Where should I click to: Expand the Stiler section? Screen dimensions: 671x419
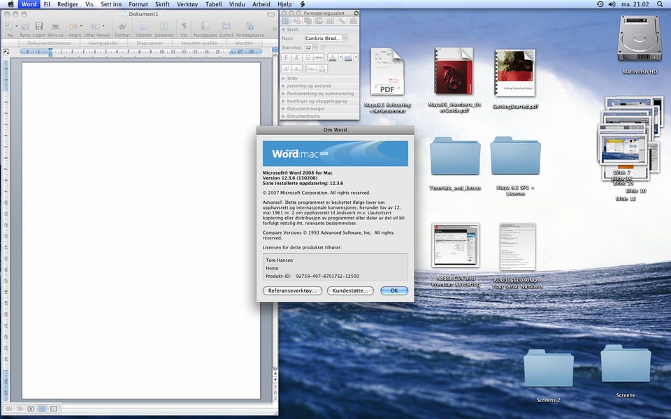(292, 78)
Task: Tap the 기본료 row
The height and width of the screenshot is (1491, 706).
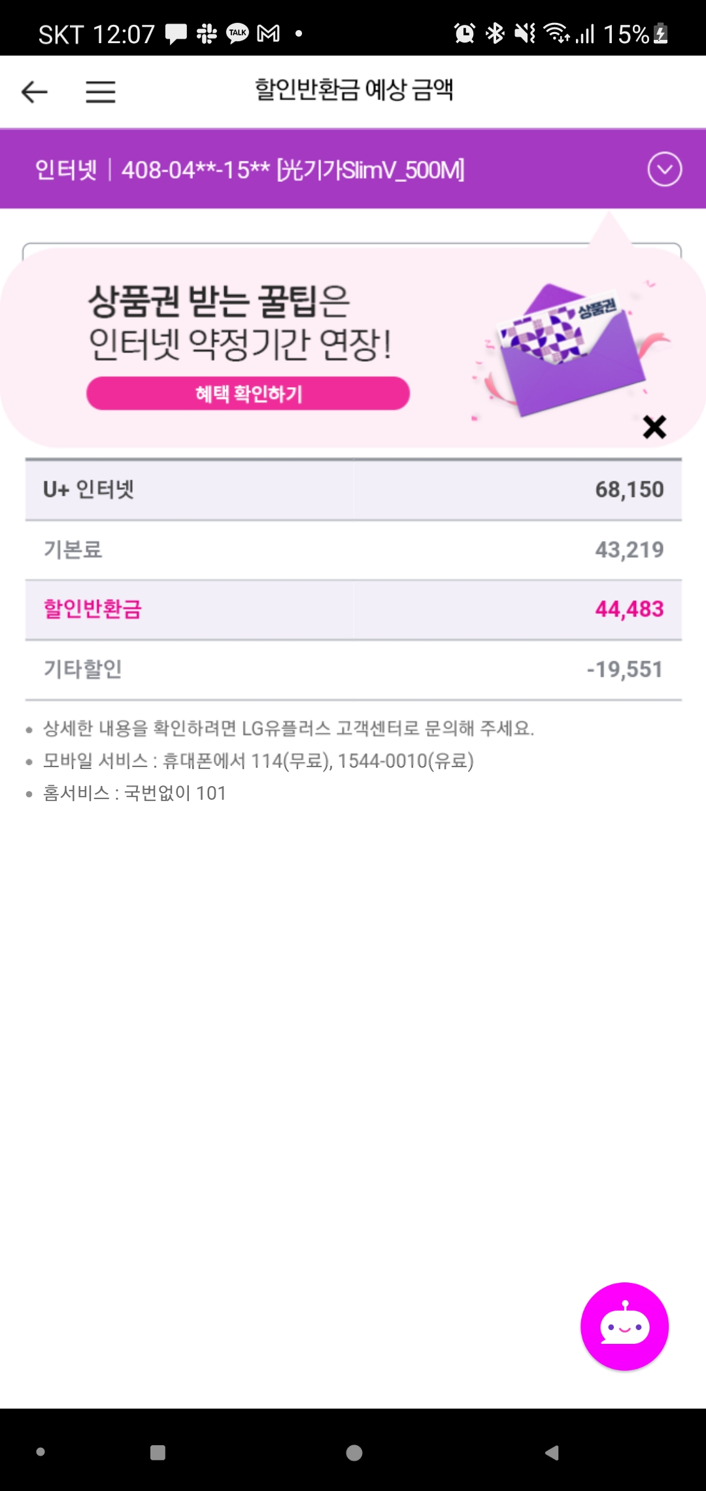Action: click(x=353, y=550)
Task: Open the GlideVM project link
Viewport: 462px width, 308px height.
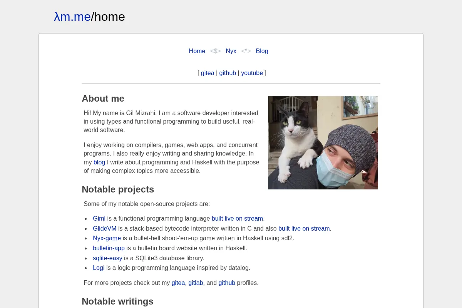Action: click(105, 229)
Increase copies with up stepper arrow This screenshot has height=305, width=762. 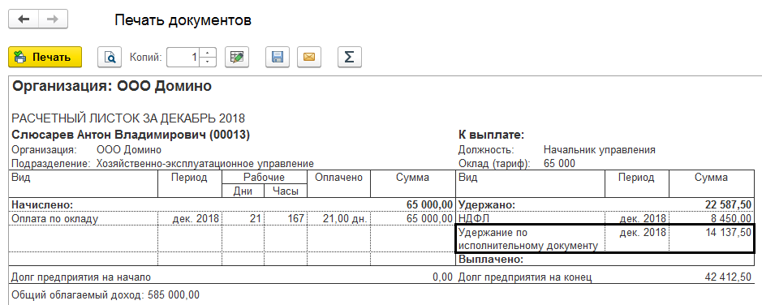(x=208, y=53)
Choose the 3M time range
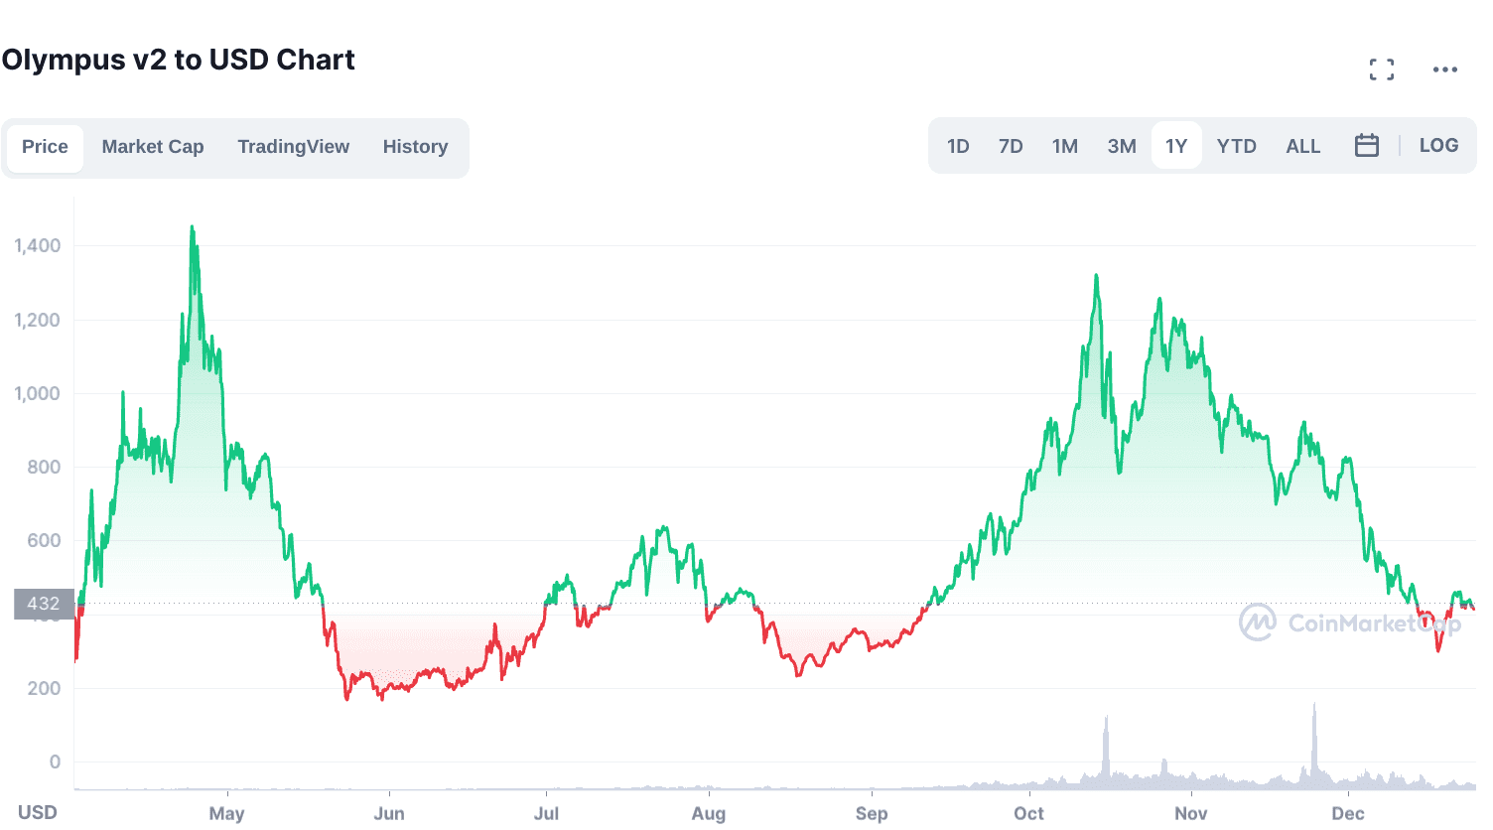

++++++++++++++++++++

* [Exercise requirements]: Go through the material and copy every line in which the word "Task" occurs.

* [Written response]:
Task: Tap the 기본료 row
Task: Open the GlideVM project link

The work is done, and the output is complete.